_Data to examine_.
####################

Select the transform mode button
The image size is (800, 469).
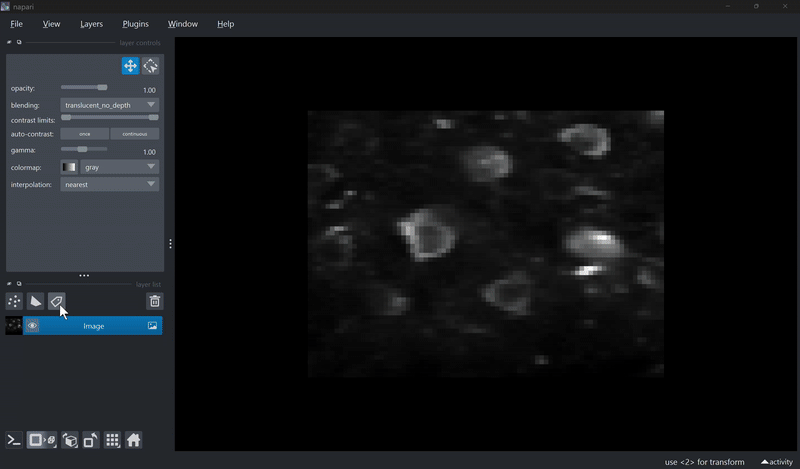click(x=151, y=66)
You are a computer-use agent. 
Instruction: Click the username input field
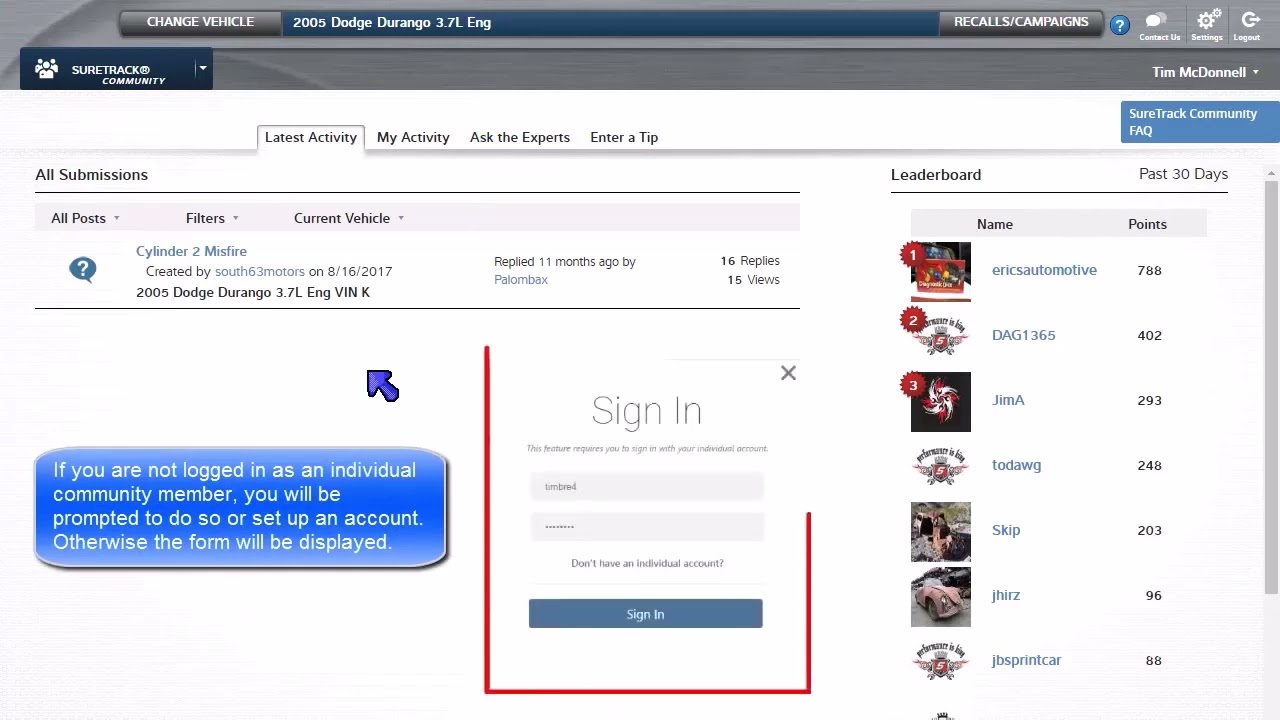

####################

_Exercise prompt_.
Repeat the data word for word. Images are not part of the copy.

_Response to this task_.
Select the transform mode button
The image size is (800, 469).
click(x=151, y=66)
You are a computer-use agent. 
Instruction: Click the username input field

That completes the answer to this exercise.